CRÔNICA | Mais um dia

Beatriz Heleodoro
Revista Brado
Published in
3 min readAug 15, 2021
Foto: Pixabay

D ona Cristina acorda quinze pras seis da manhã com um estrondo. Sabe que o som, meio oco, não veio do céu — que está limpo, com os raios de Sol cortando a sua janela. Como o barulho veio de longe, imagina que deve ter sido no segundo andar. Seu Paulo, seu vizinho, deve ter derrubado alguma coisa enquanto se arrumava pra trabalhar. Sonolenta, vira para um lado e para o outro, para descansar um pouco mais. Não se passam dois minutos e mais um estrondo, dessa vez, acompanhado de dor. Dona Cristina, então, sabe: não é nada com o céu ou seu vizinho, é seu estômago avisando “estou com fome”. Inspira coragem e levanta para mais um dia.

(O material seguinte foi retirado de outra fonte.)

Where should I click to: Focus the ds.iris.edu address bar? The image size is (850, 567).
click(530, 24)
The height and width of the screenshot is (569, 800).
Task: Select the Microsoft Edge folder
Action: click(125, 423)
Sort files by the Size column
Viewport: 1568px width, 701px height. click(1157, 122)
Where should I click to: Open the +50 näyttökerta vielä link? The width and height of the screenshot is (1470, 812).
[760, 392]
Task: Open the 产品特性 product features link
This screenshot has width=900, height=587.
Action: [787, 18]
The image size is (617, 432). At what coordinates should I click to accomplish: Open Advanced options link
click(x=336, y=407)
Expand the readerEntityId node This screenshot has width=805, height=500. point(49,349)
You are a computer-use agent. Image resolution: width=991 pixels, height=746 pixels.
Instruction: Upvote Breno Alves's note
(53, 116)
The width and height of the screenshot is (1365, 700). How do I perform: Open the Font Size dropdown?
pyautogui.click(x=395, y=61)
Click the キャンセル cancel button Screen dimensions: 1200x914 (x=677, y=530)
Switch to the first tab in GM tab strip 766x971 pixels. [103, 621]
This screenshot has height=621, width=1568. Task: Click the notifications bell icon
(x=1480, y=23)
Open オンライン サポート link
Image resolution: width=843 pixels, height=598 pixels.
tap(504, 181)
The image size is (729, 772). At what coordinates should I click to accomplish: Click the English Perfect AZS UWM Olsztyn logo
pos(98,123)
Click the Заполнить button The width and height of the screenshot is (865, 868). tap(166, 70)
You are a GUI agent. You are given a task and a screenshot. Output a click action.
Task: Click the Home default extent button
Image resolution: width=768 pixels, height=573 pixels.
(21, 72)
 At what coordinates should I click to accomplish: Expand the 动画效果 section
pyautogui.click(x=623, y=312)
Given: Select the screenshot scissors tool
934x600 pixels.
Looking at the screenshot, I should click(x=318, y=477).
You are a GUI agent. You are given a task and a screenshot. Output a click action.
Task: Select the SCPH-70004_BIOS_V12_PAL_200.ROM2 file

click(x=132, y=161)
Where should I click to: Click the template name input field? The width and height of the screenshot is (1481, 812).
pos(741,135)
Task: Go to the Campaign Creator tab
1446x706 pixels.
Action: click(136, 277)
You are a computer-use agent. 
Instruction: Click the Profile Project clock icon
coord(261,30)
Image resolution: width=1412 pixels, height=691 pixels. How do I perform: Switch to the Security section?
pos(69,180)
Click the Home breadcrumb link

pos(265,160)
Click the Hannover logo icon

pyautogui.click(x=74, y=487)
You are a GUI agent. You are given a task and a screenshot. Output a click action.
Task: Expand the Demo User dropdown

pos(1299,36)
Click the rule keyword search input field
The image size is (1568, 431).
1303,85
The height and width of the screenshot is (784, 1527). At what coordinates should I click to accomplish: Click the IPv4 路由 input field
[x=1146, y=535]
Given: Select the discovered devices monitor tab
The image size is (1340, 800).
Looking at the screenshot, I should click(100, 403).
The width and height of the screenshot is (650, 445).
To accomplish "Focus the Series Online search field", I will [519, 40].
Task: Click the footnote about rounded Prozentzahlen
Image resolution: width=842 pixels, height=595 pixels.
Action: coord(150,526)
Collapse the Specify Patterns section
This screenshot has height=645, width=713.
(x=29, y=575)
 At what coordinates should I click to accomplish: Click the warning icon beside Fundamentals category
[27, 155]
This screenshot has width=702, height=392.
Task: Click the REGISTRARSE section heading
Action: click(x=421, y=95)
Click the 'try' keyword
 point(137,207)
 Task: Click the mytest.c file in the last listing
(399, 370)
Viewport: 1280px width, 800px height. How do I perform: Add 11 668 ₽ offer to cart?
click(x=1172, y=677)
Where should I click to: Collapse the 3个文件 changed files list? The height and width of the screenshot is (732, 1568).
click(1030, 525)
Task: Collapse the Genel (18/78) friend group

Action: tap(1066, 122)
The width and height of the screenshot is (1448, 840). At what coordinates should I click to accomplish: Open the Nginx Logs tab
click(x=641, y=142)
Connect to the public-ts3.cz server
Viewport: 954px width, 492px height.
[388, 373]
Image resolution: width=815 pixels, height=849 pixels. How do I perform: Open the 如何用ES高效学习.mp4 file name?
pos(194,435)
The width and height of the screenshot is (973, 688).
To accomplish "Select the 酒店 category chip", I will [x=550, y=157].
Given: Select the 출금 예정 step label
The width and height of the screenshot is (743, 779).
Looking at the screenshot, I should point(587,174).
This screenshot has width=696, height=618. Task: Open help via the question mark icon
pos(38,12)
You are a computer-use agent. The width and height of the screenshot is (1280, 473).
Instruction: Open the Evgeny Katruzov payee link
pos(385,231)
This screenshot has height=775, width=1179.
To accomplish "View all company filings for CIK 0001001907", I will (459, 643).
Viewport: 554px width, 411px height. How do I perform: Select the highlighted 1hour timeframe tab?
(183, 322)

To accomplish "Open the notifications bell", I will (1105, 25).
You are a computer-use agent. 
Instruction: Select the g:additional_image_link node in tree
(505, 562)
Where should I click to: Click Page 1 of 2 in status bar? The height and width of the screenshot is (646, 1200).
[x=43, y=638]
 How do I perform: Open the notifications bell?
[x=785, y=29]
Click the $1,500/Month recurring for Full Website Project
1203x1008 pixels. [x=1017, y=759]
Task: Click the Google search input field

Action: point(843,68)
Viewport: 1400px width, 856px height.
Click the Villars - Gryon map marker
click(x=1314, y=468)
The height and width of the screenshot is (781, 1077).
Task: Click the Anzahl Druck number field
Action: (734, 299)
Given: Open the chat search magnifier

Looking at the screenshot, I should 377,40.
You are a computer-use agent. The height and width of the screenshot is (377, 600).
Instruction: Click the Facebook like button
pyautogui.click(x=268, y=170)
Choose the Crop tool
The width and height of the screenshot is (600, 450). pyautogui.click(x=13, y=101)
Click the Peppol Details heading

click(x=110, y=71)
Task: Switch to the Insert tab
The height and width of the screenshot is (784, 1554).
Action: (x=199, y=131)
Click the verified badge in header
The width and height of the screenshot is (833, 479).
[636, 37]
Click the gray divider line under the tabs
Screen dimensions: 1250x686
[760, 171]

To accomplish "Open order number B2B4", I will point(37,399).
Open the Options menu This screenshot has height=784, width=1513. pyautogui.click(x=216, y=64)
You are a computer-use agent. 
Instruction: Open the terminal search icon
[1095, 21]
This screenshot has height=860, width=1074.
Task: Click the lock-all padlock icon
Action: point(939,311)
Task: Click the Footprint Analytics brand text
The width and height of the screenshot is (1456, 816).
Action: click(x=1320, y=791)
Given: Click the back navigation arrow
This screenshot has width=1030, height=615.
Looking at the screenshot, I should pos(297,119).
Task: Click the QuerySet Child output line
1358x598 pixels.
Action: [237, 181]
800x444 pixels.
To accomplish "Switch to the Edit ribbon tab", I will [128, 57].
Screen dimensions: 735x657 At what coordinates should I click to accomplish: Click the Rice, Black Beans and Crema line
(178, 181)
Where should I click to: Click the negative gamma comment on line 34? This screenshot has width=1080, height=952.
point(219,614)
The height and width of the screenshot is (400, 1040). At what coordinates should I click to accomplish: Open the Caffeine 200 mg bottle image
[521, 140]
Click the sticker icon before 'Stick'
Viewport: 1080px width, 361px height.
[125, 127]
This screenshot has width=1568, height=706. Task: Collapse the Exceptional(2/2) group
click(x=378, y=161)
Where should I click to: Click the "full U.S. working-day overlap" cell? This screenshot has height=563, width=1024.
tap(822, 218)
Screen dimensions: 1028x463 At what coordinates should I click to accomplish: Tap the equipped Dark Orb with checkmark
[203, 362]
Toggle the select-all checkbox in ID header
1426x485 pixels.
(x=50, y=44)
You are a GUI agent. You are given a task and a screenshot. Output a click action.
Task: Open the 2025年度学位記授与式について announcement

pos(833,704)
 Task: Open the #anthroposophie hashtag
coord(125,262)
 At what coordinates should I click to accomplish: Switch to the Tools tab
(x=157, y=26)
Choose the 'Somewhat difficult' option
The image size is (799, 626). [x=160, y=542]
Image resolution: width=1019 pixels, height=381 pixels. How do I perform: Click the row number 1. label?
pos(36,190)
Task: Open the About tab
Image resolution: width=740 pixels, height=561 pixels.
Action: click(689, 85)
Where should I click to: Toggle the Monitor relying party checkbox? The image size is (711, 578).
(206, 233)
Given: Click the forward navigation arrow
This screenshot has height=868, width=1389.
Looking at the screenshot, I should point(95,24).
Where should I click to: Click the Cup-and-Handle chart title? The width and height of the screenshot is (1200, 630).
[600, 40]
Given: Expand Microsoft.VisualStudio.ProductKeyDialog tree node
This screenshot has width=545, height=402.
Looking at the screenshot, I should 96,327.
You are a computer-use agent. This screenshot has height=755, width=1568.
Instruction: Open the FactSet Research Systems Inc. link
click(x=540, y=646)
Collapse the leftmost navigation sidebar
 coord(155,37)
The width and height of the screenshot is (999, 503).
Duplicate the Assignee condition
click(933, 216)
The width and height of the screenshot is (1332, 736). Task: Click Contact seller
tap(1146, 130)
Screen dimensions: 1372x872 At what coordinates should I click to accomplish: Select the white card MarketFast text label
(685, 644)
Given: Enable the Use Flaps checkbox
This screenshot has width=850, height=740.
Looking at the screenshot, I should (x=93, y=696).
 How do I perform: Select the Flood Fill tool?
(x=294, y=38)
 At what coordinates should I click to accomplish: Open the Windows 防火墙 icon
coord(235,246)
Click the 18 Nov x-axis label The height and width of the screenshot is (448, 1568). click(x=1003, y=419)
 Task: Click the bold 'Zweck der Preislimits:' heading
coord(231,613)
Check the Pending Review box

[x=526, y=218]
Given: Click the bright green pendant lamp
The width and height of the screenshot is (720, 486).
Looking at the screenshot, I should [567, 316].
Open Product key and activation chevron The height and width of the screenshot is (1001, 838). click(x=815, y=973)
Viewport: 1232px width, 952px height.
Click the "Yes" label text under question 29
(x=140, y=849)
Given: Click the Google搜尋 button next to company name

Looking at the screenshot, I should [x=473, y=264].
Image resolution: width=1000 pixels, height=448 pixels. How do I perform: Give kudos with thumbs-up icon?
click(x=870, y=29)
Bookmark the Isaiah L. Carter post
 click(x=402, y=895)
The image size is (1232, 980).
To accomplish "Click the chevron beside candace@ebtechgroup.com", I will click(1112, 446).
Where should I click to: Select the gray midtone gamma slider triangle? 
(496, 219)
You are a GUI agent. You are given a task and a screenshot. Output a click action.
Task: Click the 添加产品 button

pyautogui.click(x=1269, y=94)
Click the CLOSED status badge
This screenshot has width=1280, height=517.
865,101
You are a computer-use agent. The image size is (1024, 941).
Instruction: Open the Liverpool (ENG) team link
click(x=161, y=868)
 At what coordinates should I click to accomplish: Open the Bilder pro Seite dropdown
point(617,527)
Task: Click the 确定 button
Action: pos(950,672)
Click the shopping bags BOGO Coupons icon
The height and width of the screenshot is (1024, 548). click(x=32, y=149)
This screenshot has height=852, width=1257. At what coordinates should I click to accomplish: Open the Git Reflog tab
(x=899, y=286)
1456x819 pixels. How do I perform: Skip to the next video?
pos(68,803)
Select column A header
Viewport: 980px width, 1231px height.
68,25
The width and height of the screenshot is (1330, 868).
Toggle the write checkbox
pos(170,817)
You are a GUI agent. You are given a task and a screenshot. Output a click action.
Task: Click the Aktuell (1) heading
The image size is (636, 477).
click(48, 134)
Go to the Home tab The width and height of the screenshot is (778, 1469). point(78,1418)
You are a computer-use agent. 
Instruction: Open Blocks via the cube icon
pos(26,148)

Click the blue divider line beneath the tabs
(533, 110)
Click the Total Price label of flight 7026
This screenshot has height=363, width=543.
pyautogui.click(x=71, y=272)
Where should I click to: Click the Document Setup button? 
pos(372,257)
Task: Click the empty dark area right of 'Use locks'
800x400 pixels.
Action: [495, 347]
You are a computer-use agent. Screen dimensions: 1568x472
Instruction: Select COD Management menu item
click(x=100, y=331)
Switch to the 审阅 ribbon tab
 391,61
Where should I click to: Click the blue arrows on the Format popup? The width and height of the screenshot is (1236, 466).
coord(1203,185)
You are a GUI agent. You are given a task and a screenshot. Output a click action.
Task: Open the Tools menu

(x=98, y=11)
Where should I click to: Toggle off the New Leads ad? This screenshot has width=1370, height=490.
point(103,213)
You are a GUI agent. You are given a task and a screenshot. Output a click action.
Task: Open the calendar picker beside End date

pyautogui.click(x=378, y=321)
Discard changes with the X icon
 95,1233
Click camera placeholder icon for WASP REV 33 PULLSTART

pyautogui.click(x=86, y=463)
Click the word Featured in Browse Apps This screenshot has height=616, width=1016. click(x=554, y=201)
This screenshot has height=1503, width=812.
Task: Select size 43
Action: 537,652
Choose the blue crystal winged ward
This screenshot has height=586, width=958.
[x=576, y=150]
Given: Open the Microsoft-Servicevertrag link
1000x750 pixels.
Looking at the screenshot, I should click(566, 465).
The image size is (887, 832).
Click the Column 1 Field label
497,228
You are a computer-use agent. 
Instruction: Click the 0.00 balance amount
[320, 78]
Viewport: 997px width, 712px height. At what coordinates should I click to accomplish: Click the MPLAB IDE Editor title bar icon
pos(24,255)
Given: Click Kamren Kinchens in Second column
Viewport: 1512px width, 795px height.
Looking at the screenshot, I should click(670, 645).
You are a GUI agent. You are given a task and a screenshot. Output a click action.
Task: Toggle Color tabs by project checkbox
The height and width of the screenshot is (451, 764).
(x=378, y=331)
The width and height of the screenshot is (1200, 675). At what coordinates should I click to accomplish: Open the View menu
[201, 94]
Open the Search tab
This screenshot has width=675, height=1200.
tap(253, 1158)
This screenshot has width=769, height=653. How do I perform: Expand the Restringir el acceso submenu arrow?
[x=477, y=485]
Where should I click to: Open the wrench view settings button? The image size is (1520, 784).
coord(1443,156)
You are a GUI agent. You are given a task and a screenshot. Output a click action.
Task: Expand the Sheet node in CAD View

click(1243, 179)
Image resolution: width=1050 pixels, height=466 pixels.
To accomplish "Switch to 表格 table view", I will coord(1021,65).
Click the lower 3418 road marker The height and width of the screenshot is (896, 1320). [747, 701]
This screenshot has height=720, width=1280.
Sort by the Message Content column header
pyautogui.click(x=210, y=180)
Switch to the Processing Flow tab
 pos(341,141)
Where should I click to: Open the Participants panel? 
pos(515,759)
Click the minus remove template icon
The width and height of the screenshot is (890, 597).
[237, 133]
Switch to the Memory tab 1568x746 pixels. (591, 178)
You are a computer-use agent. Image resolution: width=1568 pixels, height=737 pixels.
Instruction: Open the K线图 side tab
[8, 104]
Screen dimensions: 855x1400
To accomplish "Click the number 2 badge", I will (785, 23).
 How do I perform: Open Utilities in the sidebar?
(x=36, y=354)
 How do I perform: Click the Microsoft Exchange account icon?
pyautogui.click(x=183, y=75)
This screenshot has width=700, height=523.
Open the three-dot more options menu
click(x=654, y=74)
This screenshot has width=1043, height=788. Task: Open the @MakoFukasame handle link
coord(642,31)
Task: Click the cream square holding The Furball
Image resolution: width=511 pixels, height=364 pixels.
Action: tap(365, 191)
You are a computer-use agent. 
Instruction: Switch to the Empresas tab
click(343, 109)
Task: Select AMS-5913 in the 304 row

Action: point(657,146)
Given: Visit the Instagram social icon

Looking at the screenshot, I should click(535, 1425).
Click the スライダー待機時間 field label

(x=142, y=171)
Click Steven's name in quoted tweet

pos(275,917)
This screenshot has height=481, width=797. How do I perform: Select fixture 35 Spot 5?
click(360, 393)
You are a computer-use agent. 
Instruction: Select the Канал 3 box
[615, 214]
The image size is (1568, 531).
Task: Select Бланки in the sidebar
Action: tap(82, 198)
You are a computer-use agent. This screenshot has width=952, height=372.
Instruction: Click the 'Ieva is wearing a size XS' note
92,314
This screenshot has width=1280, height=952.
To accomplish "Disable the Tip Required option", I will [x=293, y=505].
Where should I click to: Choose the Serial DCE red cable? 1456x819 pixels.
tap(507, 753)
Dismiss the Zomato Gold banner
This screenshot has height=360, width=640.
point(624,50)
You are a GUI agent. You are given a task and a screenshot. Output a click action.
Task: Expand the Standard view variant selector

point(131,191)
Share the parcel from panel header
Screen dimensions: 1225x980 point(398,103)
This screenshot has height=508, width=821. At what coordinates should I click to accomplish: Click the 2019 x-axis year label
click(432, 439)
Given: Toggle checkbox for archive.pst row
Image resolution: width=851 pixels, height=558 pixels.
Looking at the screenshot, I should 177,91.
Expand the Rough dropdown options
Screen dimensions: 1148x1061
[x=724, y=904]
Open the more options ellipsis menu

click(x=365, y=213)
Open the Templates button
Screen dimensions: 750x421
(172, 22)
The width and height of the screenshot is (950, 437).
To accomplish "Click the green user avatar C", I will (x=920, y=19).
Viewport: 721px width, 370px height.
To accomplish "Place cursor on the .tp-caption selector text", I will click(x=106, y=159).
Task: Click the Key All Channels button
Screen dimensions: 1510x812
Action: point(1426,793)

Se sua história fosse contada há alguns anos, Dona Cristina seria musa de Chico Buarque, daquela que “todo dia faz tudo sempre igual”.

Saberíamos que ela acordava diariamente às 6h da manhã, passava um café e acordava seus três filhos com um sorriso pontual. Enquanto eles se aprontavam para a aula, buscava 8 pães de sal frescos na padaria. Juntos à mesa, comiam (e repetiam) pão com manteiga e café com leite, adoçado com açúcar. No começo do mês, tinha queijo e presunto pra acompanhar. Os meninos iam para a escola, ela deixava o feijão de molho e a carne descongelando, pegava sua marmita que preparou na noite anterior e, antes das 8h, saía para trabalhar. Chegava em casa às 18h, pegava o óleo, lavava o arroz, colocava o macarrão no fogo, picava o tomate e a batata, preparava a janta. Fazia o que tinha que fazer e ia dormir para esperar mais um dia.

Mas as coisas mudaram um pouco de lá pra cá, não só para Cristina e sua família, mas para 23,5% da população brasileira, que passou a viver com insegurança alimentar moderada ou severa entre 2018 e 2020, segundo a ONU.

O queijo e o presunto foram cortados da lista de compra e o que eram 8 pães passaram a ser 4, sem manteiga. Ao longo do mês, a carne de primeira começou a ser substituída por partes mais simples do boi e já não tinha tanta opção pro almoço: ou arroz e feijão ou macarrão. “Salada pode ficar um pouco de fora”, pensava e, assim, não comprava mais batata ou tomate. A alimentação saudável se tornou inacessível.

Agora, Cristina continua acordando às 6h da manhã com um sorriso pontual. Só que não para trabalhar. Como parte da população brasileira, está desempregada devido à pandemia da Covid-19 e ainda está na fila de espera do Bolsa Família. Cristina acorda às 6h porque sente fome. Já passa da metade do mês, o kg do pão de sal está R$ 11,90, o que dá quase 6 pães. Quando coloca no papel, os R$ 11,90 logo viram quase R$ 360 num mês. “Melhor beber café”, decide. Coloca uma colher de pó de café na água que antes costumava receber três. A bebida rala não enche, na verdade, parece que só ecoa o vazio do estômago.

Pro almoço, tem quatro ovos na geladeira. “Se quebrar um e colocar farinha, dá pra render pros meninos. Tem que durar até o final do mês”, ela pensa. Ainda falta muito pra janta, mas ela já pensa no arroz que vai dar para os quatro. Ela se deita às 19h para enganar o cérebro, o estômago ou qualquer outro órgão que possa perceber que o arroz não foi suficiente e faça a barriga voltar a doer. O tempo que era cronometrado do seu dia agora é cruel, cada minuto marcado no ponteiro do relógio traz a esperança do fim de mais um dia e a angústia do começo de mais um.

Para Cristina e para 49,6 milhões de brasileiros, cada dia é mais um dia de fome.